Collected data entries
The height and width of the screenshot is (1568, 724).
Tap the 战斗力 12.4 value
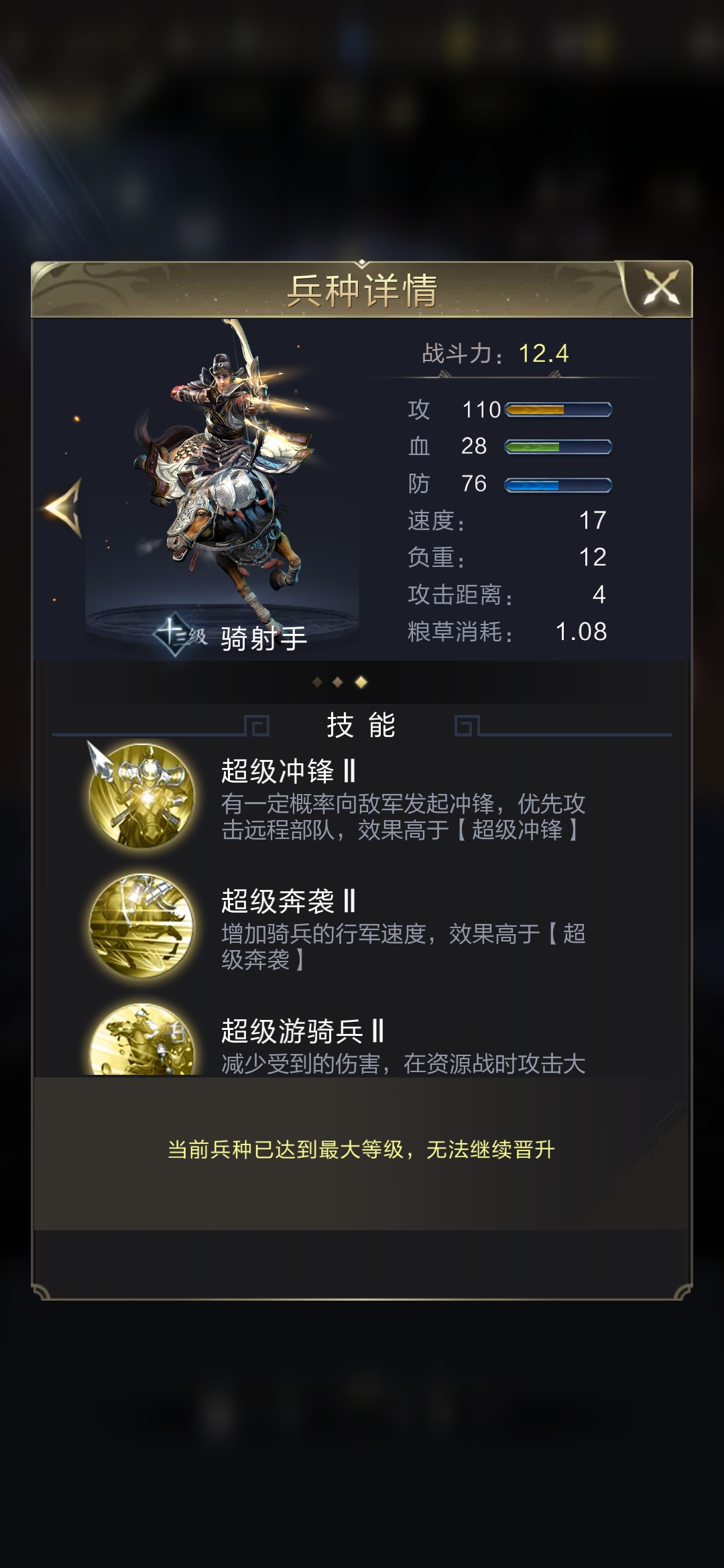pos(544,353)
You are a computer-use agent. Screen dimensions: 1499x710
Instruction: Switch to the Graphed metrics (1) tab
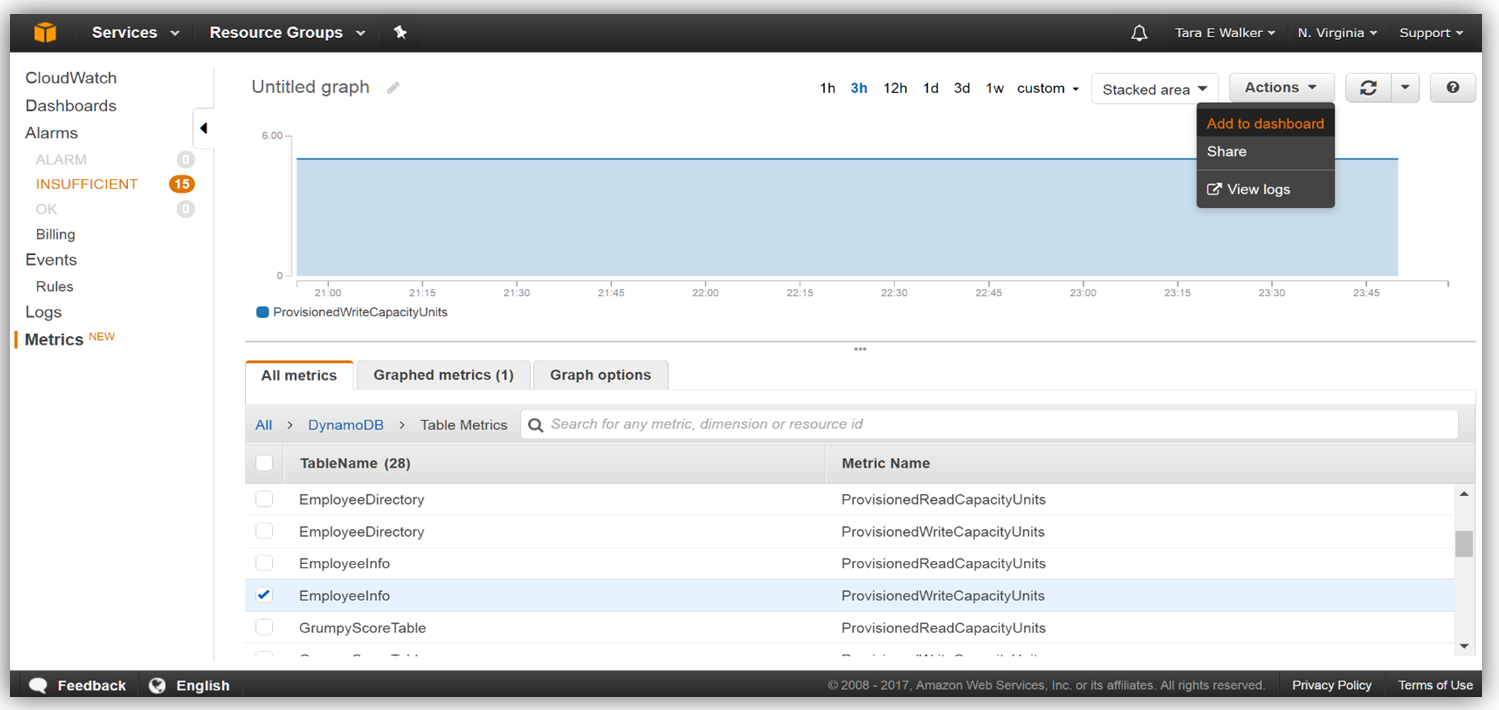point(443,375)
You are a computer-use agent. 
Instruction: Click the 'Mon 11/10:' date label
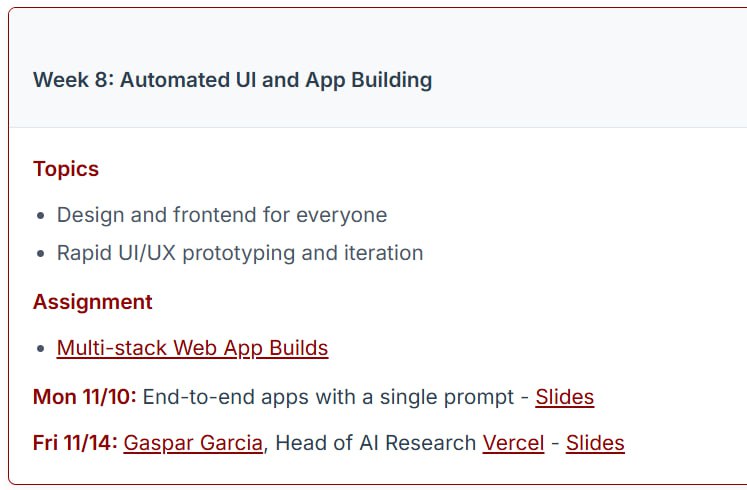click(85, 397)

◆ **Task to carry out**:
Leave the pictures out, and transcribe each of the records exactly.

◆ **Result of the task**:
The height and width of the screenshot is (1568, 724).
Tap the 战斗力 12.4 value
pos(544,353)
You are a computer-use agent. Screen dimensions: 1499x710
Instruction: Switch to the Graphed metrics (1) tab
point(443,375)
You are a computer-use agent. 
Instruction: Click the 'Mon 11/10:' date label
click(85, 397)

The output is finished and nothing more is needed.